Biden became the fourth president to console the nation on the anniversary of that dark day, one that has shaped many of the most consequential domestic and foreign policy decisions made by the chief executives over the past two decades.
Trump skipped the official 9/11 memorial ceremonies and instead visited a fire station and police precinct in New York, where he laced into Biden over his withdrawal from Afghanistan and repeated lies about the 2020 election as he paid tribute to New York’s first responders.
Bush was reading a book to Florida schoolchildren when the planes slammed into the World Trade Center. He spent that day being kept out of Washington for security reasons — a decision then-Sen. Biden urged him to reconsider, the current president has written — and then delivered a brief, halting speech that night from the White House to a terrified nation.
The terrorist attack would define Bush’s presidency. The following year, he chose Ellis Island as the location to deliver his first anniversary address, the Statue of Liberty over his shoulder as he pledged, “What our enemies have begun, we will finish.”

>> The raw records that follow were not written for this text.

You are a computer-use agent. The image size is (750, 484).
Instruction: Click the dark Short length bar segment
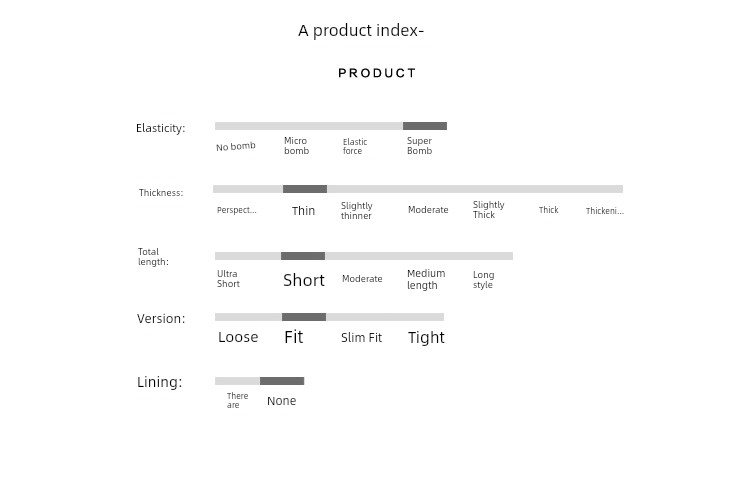[x=303, y=256]
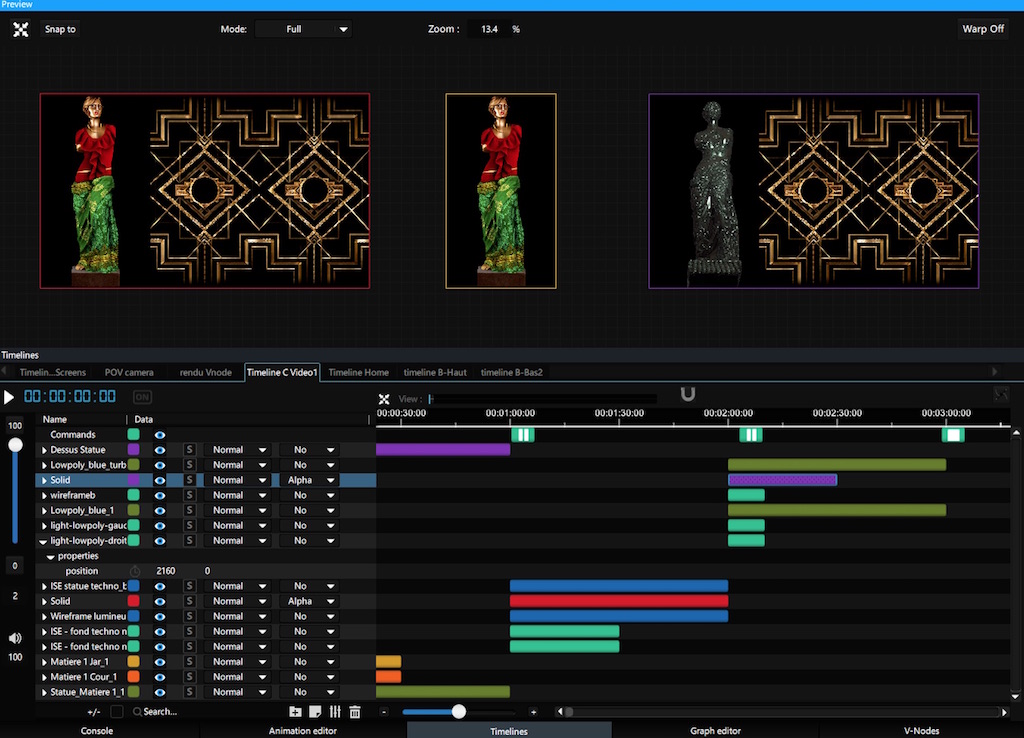1024x738 pixels.
Task: Mute audio using the speaker icon
Action: tap(15, 638)
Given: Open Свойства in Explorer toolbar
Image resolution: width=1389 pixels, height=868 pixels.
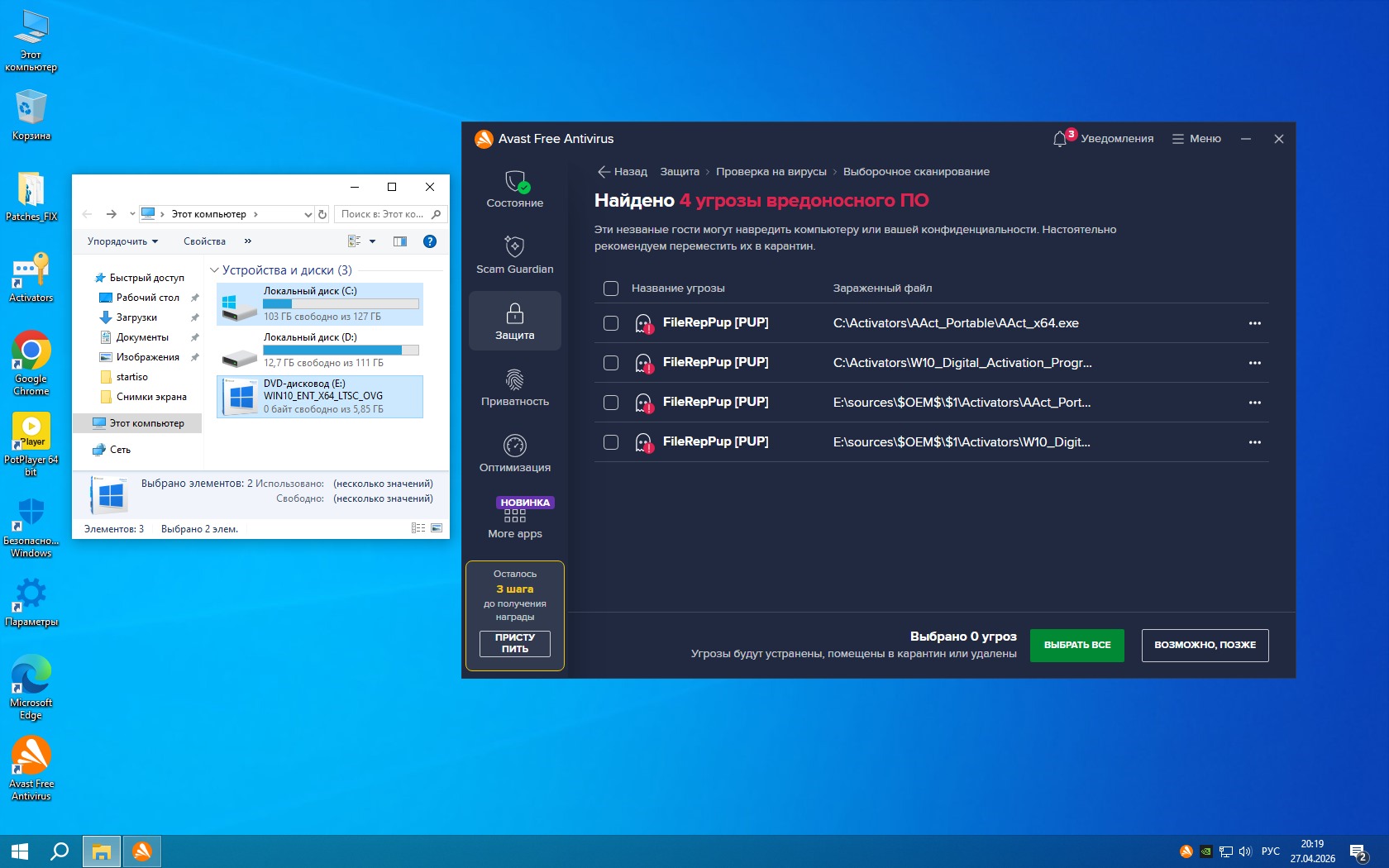Looking at the screenshot, I should (x=204, y=241).
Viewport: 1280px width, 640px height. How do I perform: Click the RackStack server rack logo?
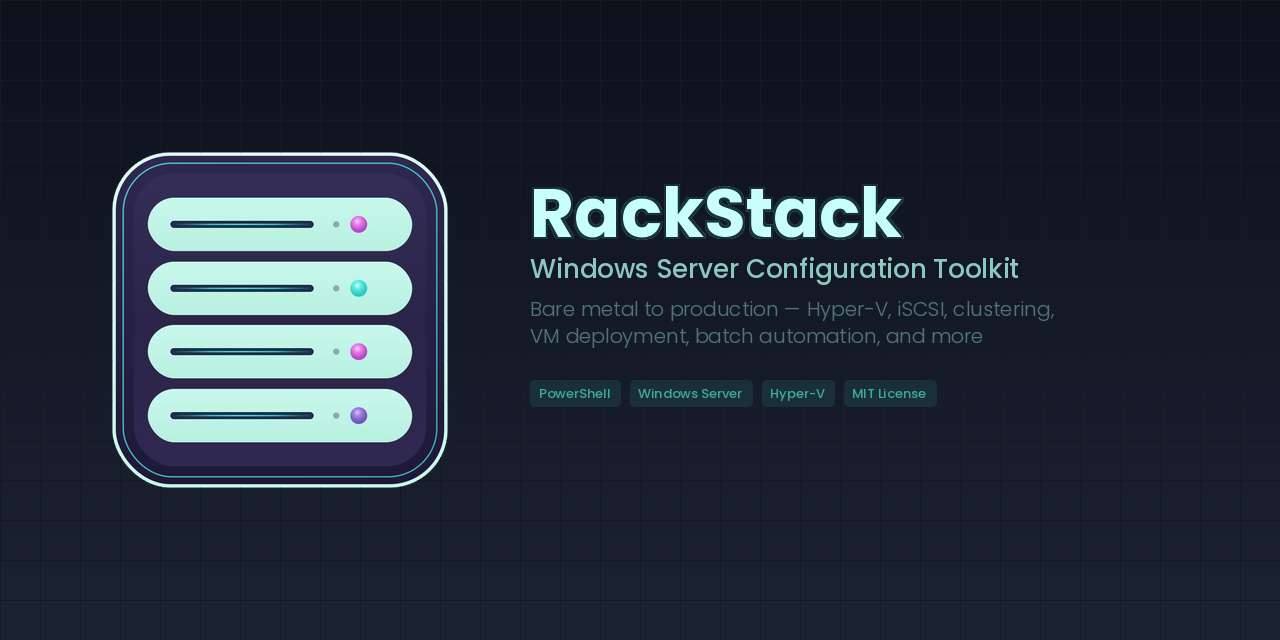coord(280,318)
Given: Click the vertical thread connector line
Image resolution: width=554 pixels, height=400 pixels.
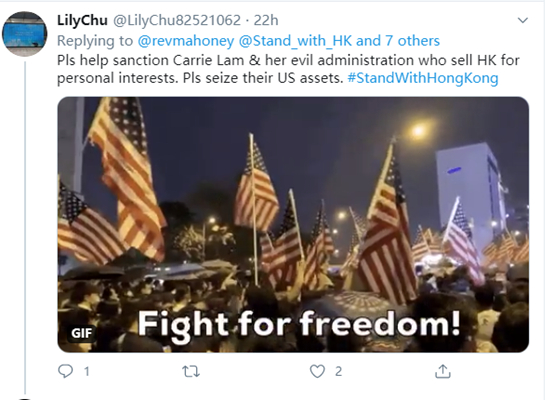Looking at the screenshot, I should tap(25, 227).
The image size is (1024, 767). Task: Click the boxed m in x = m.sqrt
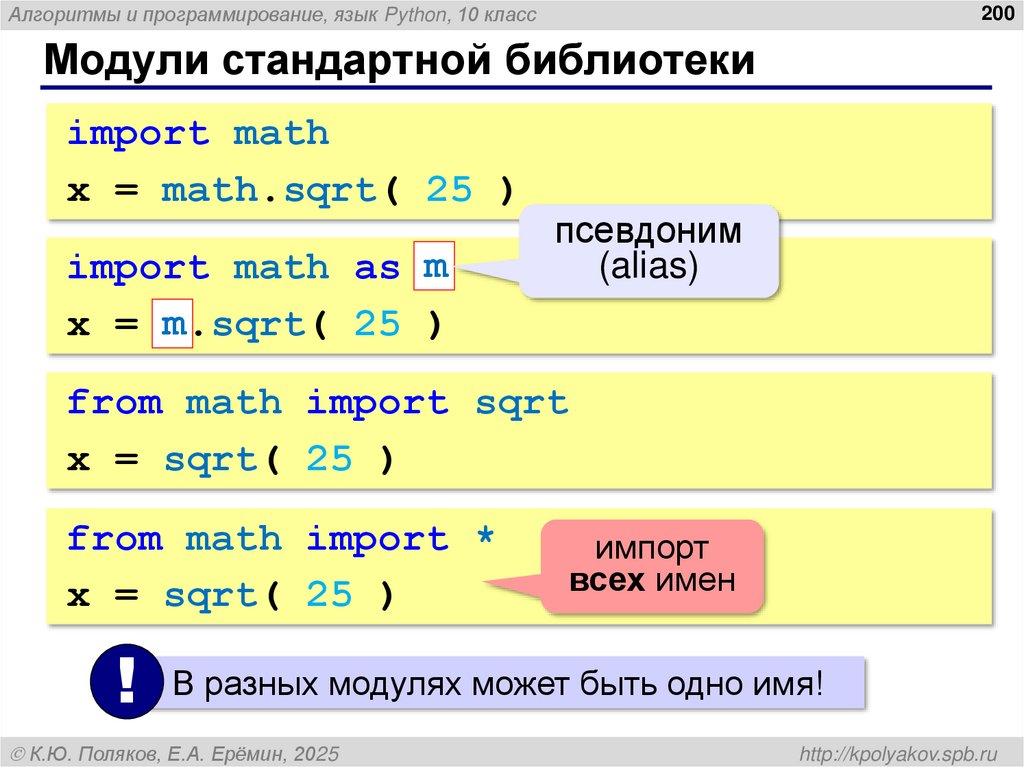(x=170, y=323)
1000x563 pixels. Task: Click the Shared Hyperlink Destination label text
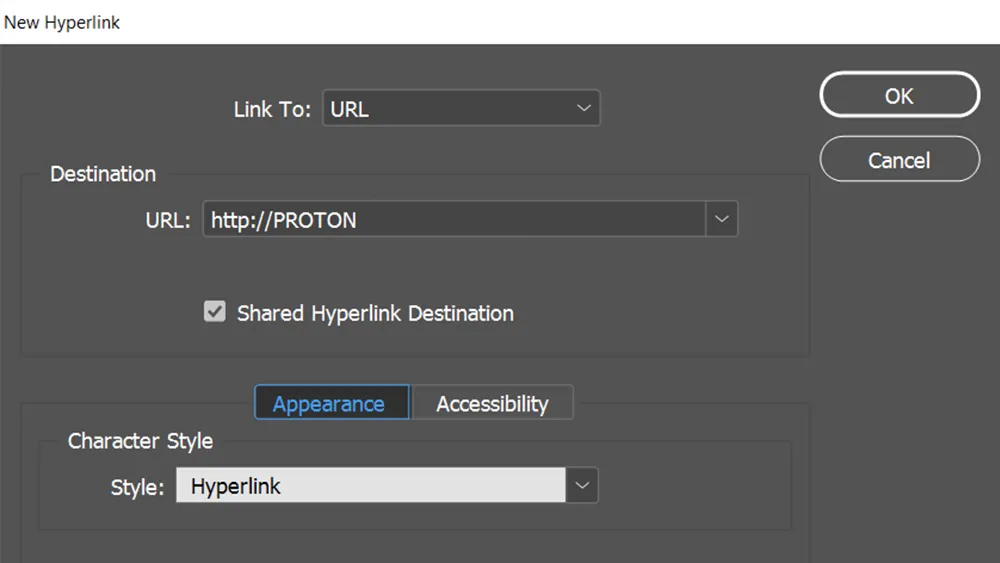tap(375, 313)
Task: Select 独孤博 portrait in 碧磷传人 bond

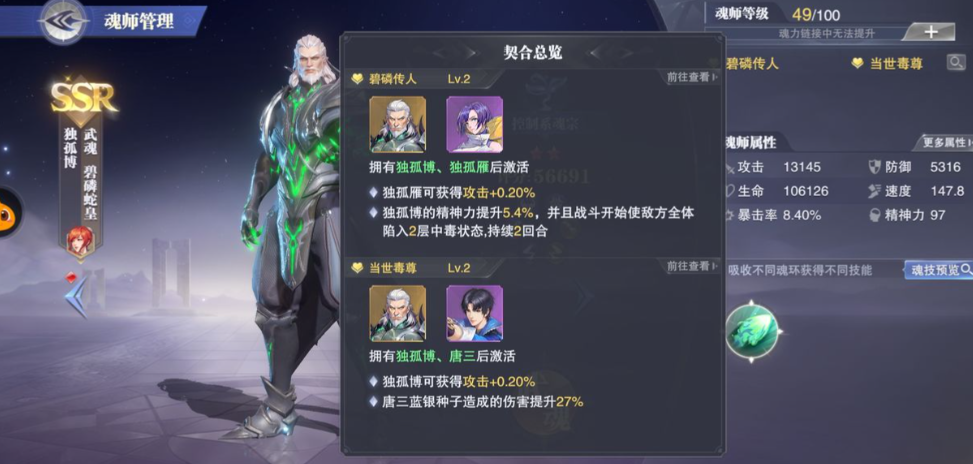Action: [398, 124]
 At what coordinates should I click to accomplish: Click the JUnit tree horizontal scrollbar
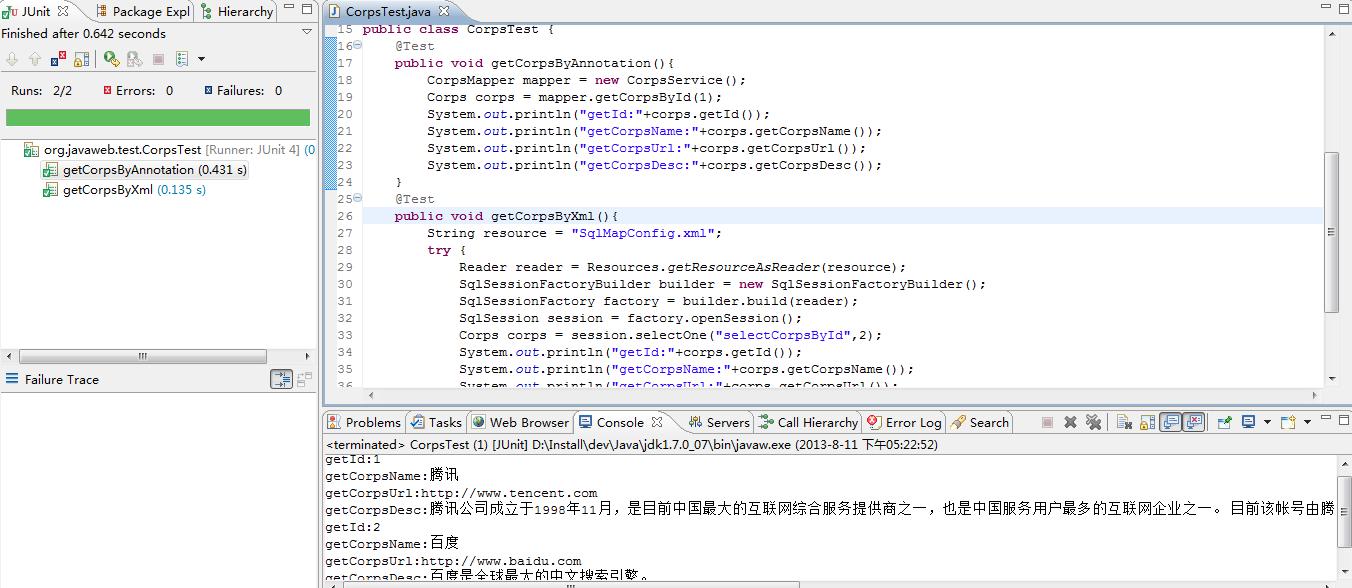(142, 356)
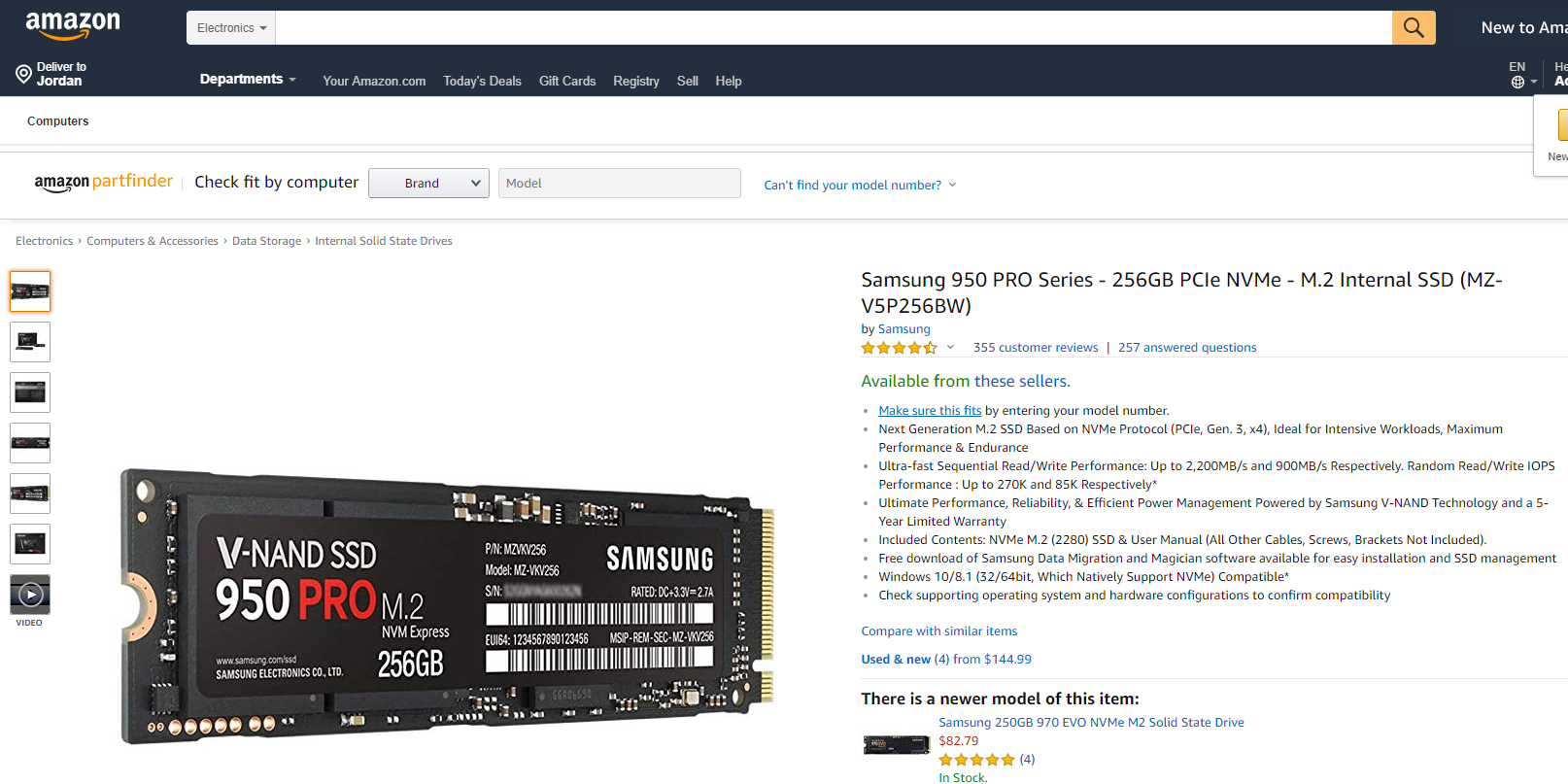Click the Model input field
The width and height of the screenshot is (1568, 784).
pos(620,183)
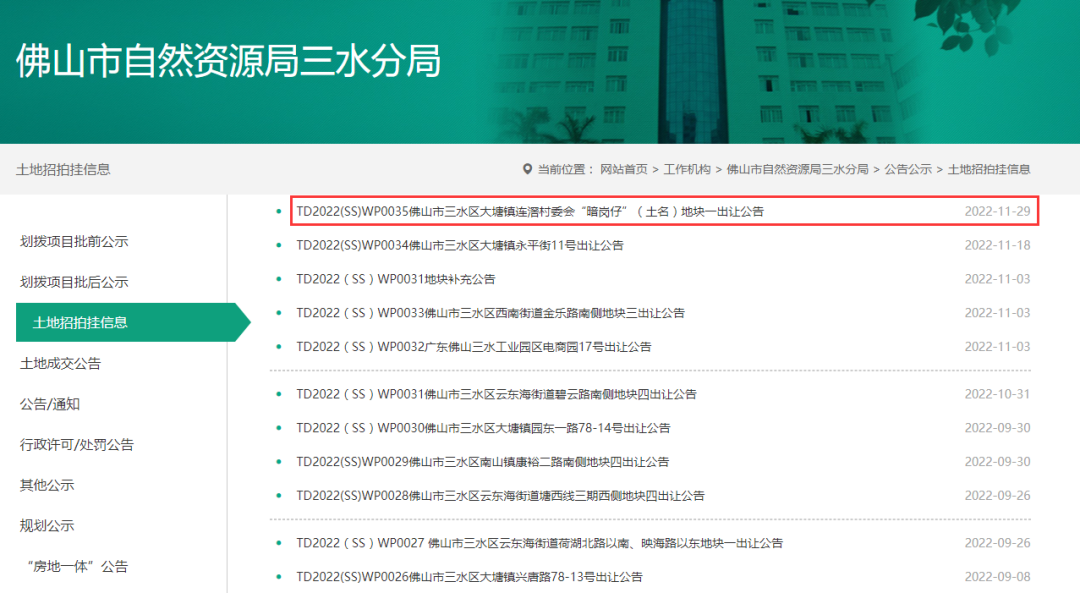This screenshot has width=1080, height=593.
Task: Open 规划公示 in the sidebar
Action: tap(47, 526)
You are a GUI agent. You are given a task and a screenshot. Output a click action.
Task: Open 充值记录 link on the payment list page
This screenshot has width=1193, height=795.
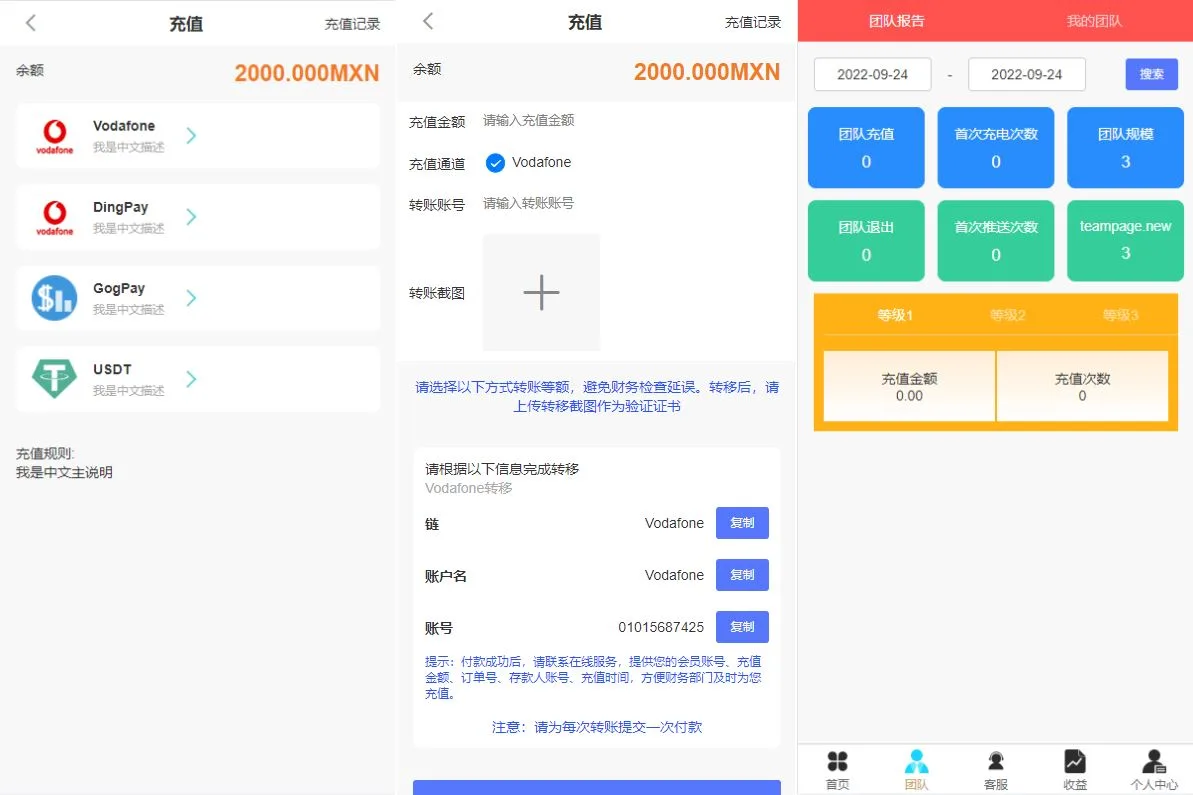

The wars in Iraq and Afghanistan were still deadly when Obama visited the Pentagon to mark his first Sept. 11 in office in 2009.
By the time Obama spoke at the 10th anniversary, attack mastermind Osama bin Laden was dead, killed in a May 2011 Navy SEAL raid. Though the nation remained entangled overseas, and vigilant against threats, the anniversary became more about healing.
Trump pledged to get the U.S. out of Afghanistan, but his words during his first Sept. 11 anniversary ceremony in 2017 were a vivid warning to terrorists, telling “these savage killers that there is no dark corner beyond our reach, no sanctuary beyond our grasp, and nowhere to hide anywhere on this very large earth.”